The outbreak of COVID-19 has sent shock waves through the US economy. In the healthcare industry, hospitals and healthcare providers have seen nonessential but revenue-generating procedures postponed and distancing guidelines lead to steep declines in other services. At the same time, they have seen a surge in actual and potential COVID-19 patients, as well as rapid increases in the prices of many basic medical supplies and equipment. Caught between sudden expenses and a sudden drop in revenue, many hospitals and healthcare providers are struggling for operating capital and some have shut down entirely.
In response, Congress passed the Coronavirus Aid, Relief, and Economic Security (CARES) Act on March 27, 2020. Among the measures contained in the CARES Act was the creation of the CARES Act Provider Relief Fund (PRF). The PRF’s goal is to provide financial relief to hospitals and healthcare providers by distributing funds directly into the accounts of hospitals and healthcare providers. The distribution of these funds is administrated by the Department of Health & Human Services (HHS). Congress initially appropriated $100 billion for the PRF but, on April 24, 2020, passed the Paycheck Protection Program and Health Care Enhancement Act and appropriated an additional $75 billion for the fund. HHS has divided the first $100 billion into a series of general and targeted allocations. Each allocation from the PRF comes with conditions and limitations on the use of the funds, creating a plethora of compliance challenges for providers.
Two waves of general allocations
The general allocations have been distributed in two waves. The first wave prioritized speed over all else. Because of the dire needs of many providers, this haste was not unwelcome. On April 10, 2020, HHS deposited $26 billion directly into the accounts of hospitals and providers, and on April 17, 2020, it distributed $4 billion more. No applications were required, and HHS made these one-time deposits automatically into the bank account associated with the qualifying recipient’s Tax Identification Number (TIN). To distribute the funds quickly, HHS used information already in its possession to determine the eligibility of providers and the amount each provider would receive, namely Medicare fee-for-services (FFS) reimbursements for 2019. The amount of the payments corresponded to approximately 6.6% of the provider’s 2019 Medicare FFS revenue.
In the haste with which the first wave was distributed, HHS was only able to account for FFS revenue. This approach left an imbalance for providers who bill Medicare but who have significant revenue from other sources. The second wave of general allocations, consisting of an additional $20 billion in payments, began to remedy this imbalance. This wave of payments went to the same providers as the first wave and was based on net patient revenue from all sources. The first payments under the second wave went out on April 24, 2020, and were made to Medicare Part A providers for whom HHS already had net patient revenue data contained in CMS cost reports. These payments were made automatically and without need for application.
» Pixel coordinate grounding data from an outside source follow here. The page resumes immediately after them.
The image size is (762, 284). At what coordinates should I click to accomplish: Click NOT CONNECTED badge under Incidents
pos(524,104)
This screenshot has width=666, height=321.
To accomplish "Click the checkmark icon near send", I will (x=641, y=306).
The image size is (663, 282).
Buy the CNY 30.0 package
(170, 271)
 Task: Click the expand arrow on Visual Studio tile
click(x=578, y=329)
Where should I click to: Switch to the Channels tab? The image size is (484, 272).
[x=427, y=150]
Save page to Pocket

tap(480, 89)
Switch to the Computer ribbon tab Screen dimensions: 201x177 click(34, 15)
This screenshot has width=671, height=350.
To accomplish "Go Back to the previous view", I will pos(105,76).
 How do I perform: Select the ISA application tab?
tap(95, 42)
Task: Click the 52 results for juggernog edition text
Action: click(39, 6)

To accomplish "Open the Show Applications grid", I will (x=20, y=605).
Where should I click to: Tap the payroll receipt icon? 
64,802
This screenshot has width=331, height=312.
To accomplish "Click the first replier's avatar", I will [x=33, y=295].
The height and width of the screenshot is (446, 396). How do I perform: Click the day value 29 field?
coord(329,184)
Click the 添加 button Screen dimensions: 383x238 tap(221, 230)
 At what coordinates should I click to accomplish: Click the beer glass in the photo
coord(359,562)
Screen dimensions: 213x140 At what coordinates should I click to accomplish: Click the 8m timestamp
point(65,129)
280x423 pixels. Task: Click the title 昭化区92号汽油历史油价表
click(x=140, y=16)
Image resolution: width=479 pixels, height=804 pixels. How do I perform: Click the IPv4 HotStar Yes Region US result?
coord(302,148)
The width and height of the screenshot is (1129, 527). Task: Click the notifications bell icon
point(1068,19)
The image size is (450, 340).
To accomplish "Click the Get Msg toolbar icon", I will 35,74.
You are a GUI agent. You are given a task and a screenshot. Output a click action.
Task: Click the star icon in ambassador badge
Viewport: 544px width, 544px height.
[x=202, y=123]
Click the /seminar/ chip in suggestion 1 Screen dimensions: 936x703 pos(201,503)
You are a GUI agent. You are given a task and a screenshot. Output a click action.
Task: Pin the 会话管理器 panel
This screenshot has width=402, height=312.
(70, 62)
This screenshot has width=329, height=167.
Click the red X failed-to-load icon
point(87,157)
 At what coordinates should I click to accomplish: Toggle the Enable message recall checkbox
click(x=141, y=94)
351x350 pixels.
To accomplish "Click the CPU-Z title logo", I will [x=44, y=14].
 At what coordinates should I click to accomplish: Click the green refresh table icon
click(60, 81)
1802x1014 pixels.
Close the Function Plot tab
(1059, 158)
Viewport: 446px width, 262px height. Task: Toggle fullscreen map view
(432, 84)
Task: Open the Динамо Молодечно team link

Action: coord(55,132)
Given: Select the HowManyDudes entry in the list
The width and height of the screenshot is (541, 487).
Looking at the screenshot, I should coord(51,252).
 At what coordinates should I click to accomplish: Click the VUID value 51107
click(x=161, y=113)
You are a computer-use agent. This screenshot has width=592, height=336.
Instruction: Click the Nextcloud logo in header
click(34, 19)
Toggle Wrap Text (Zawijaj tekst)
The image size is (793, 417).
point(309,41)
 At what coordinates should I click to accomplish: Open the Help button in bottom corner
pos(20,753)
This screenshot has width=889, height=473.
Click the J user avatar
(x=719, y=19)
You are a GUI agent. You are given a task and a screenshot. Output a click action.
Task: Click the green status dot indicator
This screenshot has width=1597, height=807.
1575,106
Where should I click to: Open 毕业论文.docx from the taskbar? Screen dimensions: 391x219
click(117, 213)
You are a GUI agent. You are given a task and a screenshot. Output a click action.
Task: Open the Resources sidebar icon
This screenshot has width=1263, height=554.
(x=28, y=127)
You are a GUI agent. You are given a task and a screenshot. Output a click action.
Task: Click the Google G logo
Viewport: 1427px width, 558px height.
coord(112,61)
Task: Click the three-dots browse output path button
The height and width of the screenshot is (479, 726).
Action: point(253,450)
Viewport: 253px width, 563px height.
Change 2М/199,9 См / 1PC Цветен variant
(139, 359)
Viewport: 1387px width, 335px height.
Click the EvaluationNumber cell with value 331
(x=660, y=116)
All providers eligible for the general distribution, including those who received automatic payments in the first or second waves, are required to submit revenue information to HHS for verification via the PRF General Distribution Portal. Providers who received a payment as part of the first wave, but who did not automatically receive a payment in the second wave, may apply to HHS to be included in the second wave, also through the General Distribution Portal (although HHS has also referred to it as the PRF Application Portal). To apply through this portal, a provider must supply to HHS: its “gross receipts or sales” or “program service revenue” as listed in its most recent federal tax return; its estimated lost revenue in March and April 2020 due to COVID-19; its most recent federal income tax return; and the TINs of any subsidiaries that have received a PRF payment but that do not file separate tax returns. Payments for approved applications were scheduled to begin after April 24, 2020, on a weekly, rolling basis.
Terms and conditions of general allocation payments
In addition, the payment is subject to the civil and criminal provisions of the False Claims Act. HHS has indicated that there will be “significant anti-fraud and auditing work,” including by the HHS Office of Inspector General. Regardless of future audits, all providers who receive payments from the PRF are required to submit reports to HHS regarding use of the payment.
These terms and conditions are accessed through the PRF Payment Attestation Portal and must be accepted, or the payment returned, within 45 days of receipt of the payment. If a provider does not affirmatively accept the terms and conditions and does not contact HHS to return the payment within 45 days of receipt, HHS shall deem the provider to have accepted the terms and conditions. This time frame was initially 30 days but was later extended to 45 days, likely due to the myriad compliance challenges presented by the terms and conditions and the near-daily pace at which HHS was updating the program in late April and early May. The terms and conditions include certifications regarding eligibility to receive the payment, requirements for reporting and recordkeeping, and several limitations on the provider’s use of the payment.